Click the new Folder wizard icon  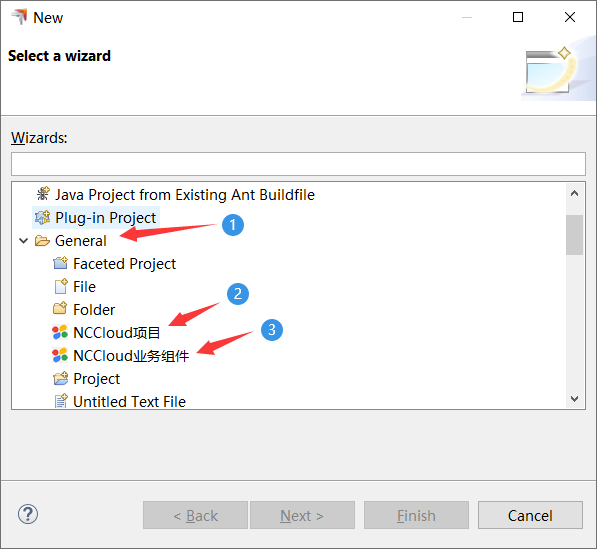[60, 309]
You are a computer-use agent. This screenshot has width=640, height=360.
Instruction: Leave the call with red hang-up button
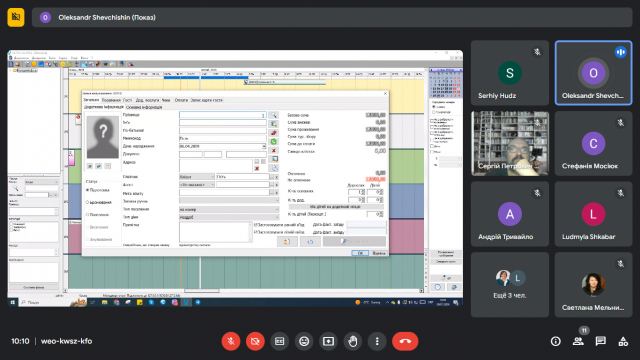click(405, 341)
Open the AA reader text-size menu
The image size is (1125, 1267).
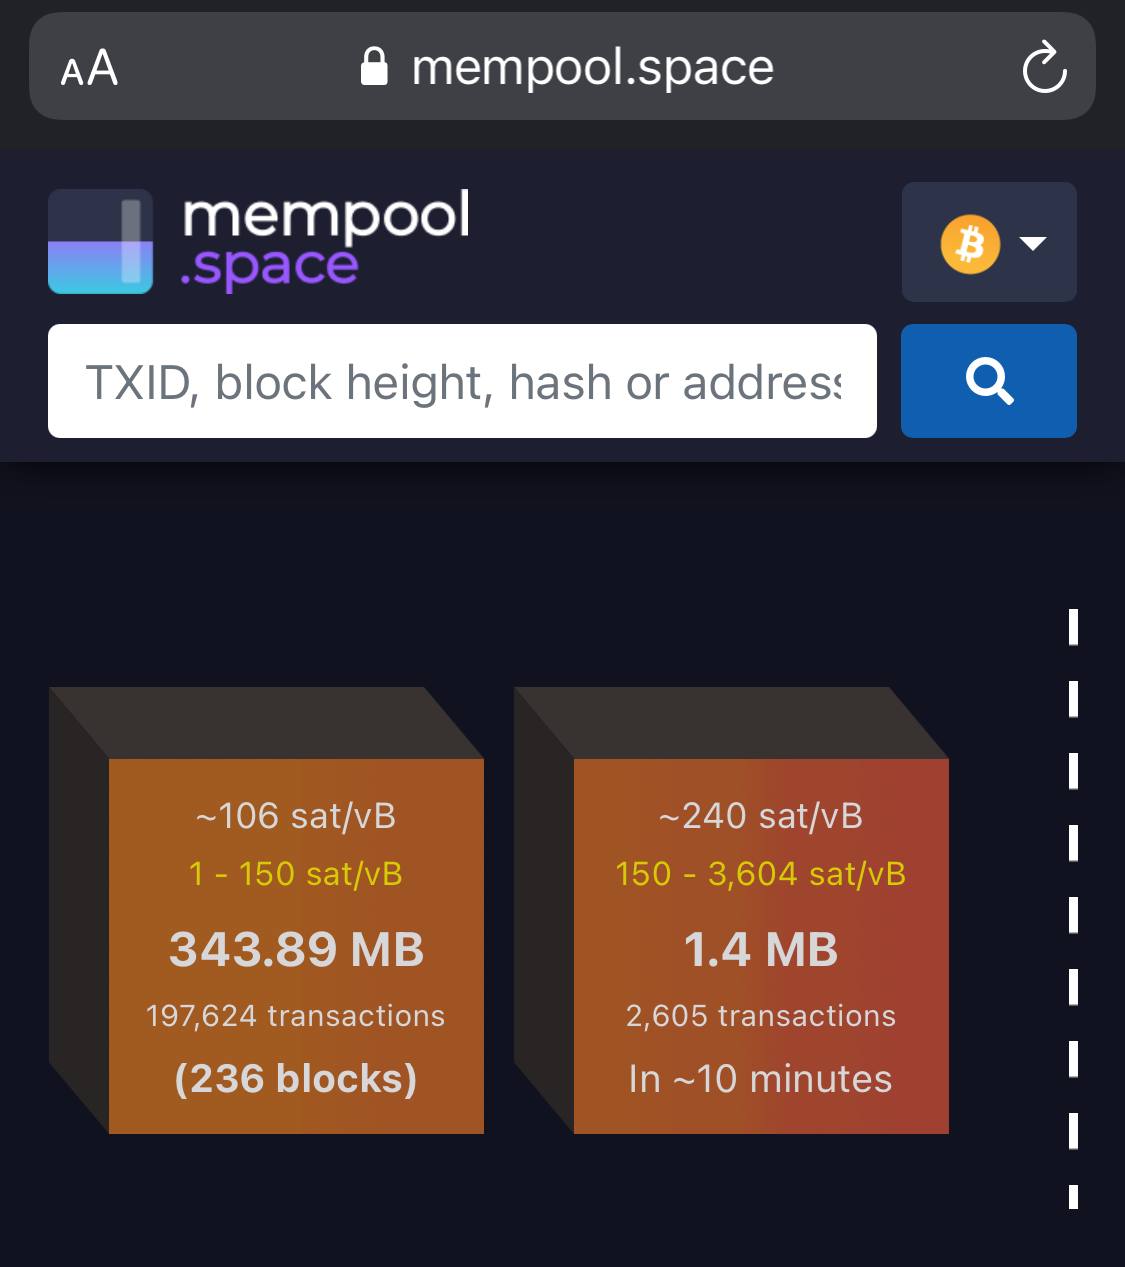(x=89, y=69)
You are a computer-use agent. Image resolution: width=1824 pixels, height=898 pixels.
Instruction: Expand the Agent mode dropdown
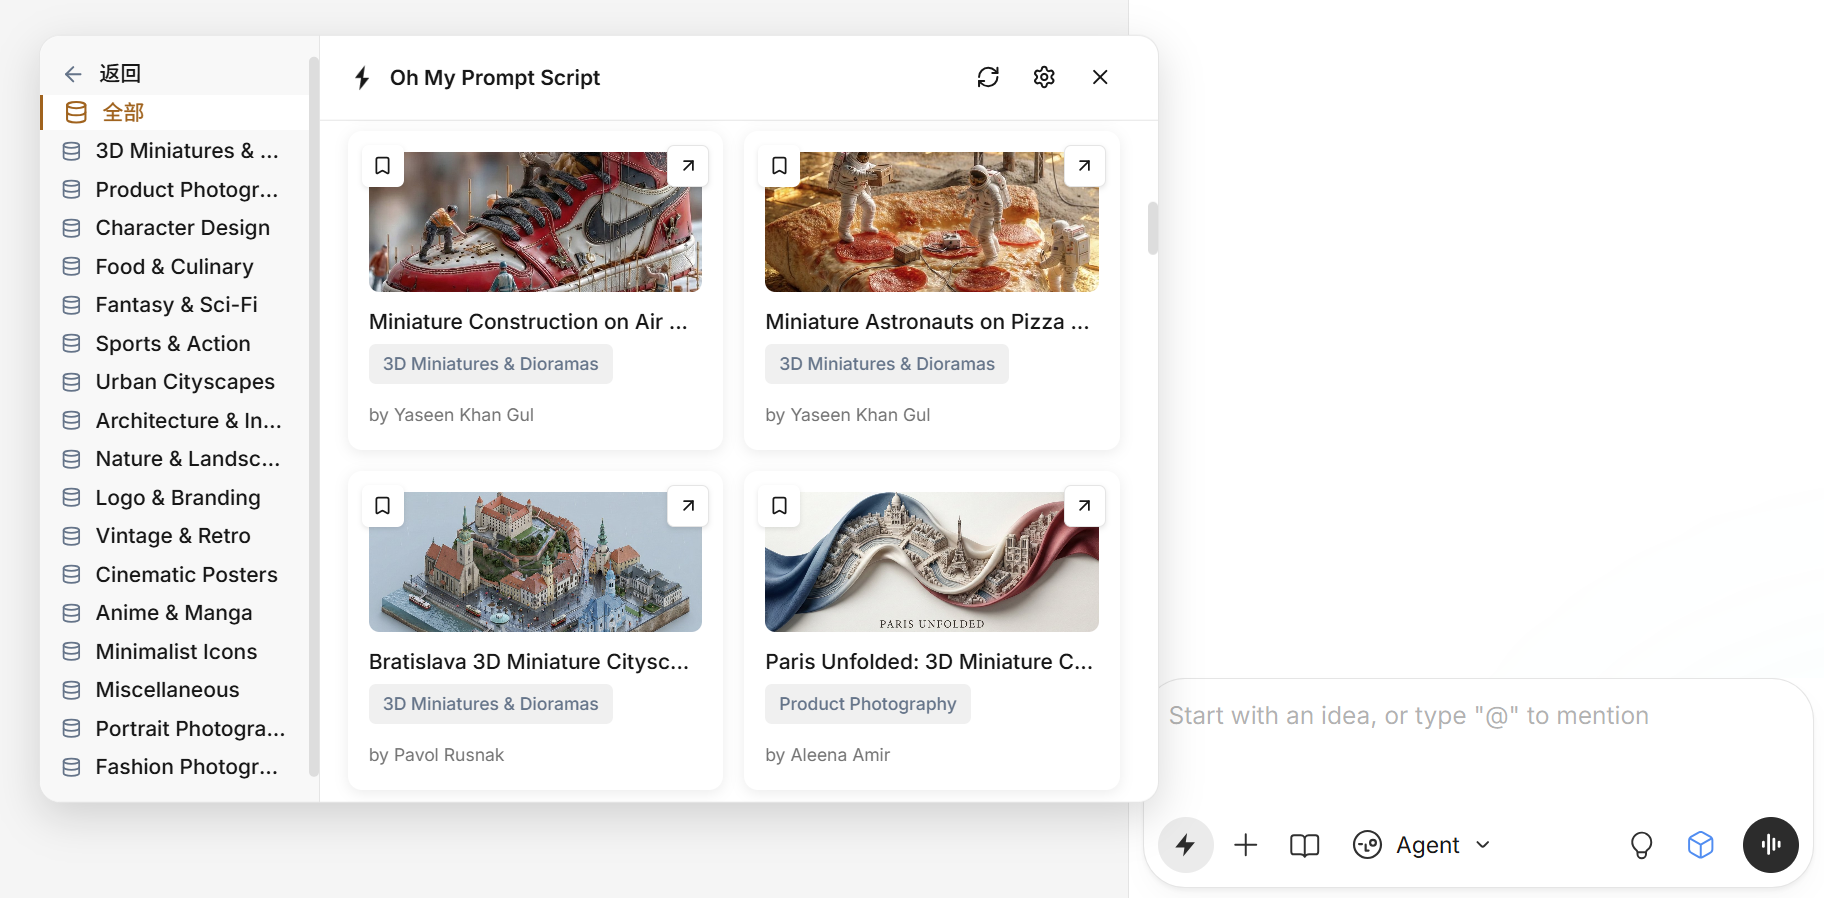pos(1483,845)
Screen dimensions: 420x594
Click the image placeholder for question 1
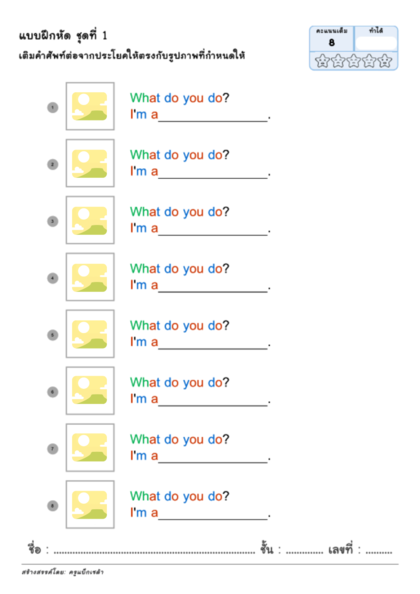[90, 106]
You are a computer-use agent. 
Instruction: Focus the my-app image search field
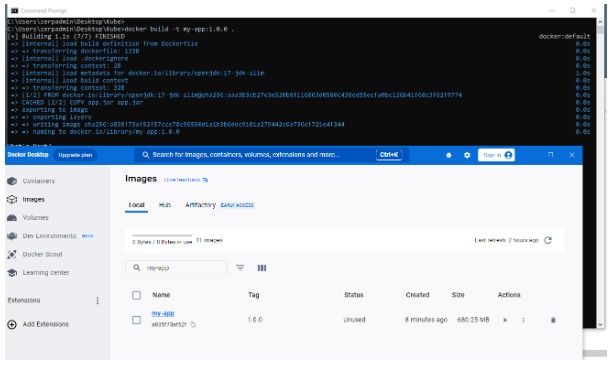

=-=-=-=-=

WHAT IS EXPECTED: In the material above, each line with the word "computer" should be copied.

TASK OUTPUT:
You are a computer-use agent. This screenshot has width=640, height=360.
You are a computer-use agent. Image resolution: width=1824 pixels, height=898 pixels.
You are a computer-use agent. 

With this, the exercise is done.